La route sur laquelle nous roulions à présent était étroite, bordée à droite par une rangée de maisons et à gauche par un haut talus en ciment jaune qui soutenait l’I-95. Nous continuâmes ainsi sur plusieurs centaines de mètres, reprenant de la vitesse. Un vieux couple tout ratatiné qui se tenait par la main marqua un temps d’arrêt sur le trottoir, pour regarder passer en trombe notre étrange défilé. C’est peut-être mon imagination, mais je crus les voir vaciller sous l’effet du souffle causé par le passage de la voiture d’Oscar et de la camionnette.
Nous réussîmes à nous rapprocher un peu de la camionnette, laquelle rejoignit presque le véhicule tout-terrain. Mais Oscar continuait à accélérer.
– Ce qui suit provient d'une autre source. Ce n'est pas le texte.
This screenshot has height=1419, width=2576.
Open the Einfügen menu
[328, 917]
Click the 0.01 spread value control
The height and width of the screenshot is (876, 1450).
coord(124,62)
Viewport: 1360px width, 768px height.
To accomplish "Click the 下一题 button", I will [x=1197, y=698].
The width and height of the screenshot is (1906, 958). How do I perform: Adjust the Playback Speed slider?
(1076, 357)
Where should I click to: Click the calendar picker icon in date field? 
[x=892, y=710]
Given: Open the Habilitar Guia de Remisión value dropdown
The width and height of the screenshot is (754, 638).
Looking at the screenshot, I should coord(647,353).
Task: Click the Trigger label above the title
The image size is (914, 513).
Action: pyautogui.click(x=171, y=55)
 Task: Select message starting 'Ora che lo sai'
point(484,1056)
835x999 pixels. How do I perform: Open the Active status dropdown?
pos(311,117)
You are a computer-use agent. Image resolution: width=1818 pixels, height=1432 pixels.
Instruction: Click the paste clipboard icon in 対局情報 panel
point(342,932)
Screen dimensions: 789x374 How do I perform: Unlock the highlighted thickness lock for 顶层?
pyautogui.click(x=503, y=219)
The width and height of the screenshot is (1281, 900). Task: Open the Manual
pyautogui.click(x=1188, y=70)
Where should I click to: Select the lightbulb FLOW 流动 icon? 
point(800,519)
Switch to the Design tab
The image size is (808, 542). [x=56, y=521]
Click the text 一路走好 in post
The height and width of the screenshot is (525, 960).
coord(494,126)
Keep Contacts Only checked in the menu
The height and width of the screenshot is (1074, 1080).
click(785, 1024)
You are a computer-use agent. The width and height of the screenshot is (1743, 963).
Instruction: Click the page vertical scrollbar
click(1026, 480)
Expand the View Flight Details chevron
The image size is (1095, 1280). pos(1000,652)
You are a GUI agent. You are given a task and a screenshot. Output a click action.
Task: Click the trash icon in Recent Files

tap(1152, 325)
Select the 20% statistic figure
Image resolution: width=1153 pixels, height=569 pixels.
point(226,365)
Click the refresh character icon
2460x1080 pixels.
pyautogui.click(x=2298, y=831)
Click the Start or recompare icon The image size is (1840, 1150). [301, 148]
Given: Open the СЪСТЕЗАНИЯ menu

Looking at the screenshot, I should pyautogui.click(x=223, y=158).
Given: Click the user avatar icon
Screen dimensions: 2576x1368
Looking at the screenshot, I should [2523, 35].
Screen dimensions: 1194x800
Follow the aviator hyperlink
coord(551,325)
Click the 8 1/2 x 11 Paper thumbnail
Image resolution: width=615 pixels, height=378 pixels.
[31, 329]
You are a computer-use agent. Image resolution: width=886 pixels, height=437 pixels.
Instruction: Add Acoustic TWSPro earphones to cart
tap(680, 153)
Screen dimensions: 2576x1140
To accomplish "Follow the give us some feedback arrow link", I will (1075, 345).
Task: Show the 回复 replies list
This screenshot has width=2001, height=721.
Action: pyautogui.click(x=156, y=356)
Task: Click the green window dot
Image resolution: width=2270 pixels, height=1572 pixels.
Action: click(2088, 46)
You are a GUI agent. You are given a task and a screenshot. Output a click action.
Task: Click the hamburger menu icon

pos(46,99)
Il brûla un stop, nous obligeant à faire une embardée devant une fourgonnette qui décrivait un cercle au milieu de la route dans le but d’éviter le 4x4 et la camionnette. Elle essaya maladroitement de se dégager en marche arrière et finit par aller s’écraser contre une bouche d’incendie. Mais Deb serra juste un peu plus les mâchoires et contourna la fourgonnette en faisant crisser ses pneus, puis dépassa l’intersection, sans prêter attention aux klaxons ni à la fontaine d’eau qui s’échappait de la bouche d’incendie brisée, avant de réduire de nouveau la distance avec les deux autres véhicules.
Oscar se trouvait à quelques centaines de mètres d’un carrefour important, et le feu était rouge. Même de là où j’étais, je pouvais voir qu’un flux continu de voitures franchissait l’intersection. Bien sûr, personne n’est éternel ici-bas mais ce n’était vraiment pas la façon dont j’aurais souhaité mourir si l’on m’avait donné le choix. Regarder la télé avec Rita me parut nettement plus attrayant tout à coup. Je voulus trouver un moyen poli mais convaincant de persuader Deborah de ralentir pour humer l’air un instant mais, juste au moment où j’en avais le plus besoin, mon puissant cerveau parut s’arrêter et, avant que je parvienne à le faire redémarrer, Oscar ne fut plus qu’à quelques mètres du feu.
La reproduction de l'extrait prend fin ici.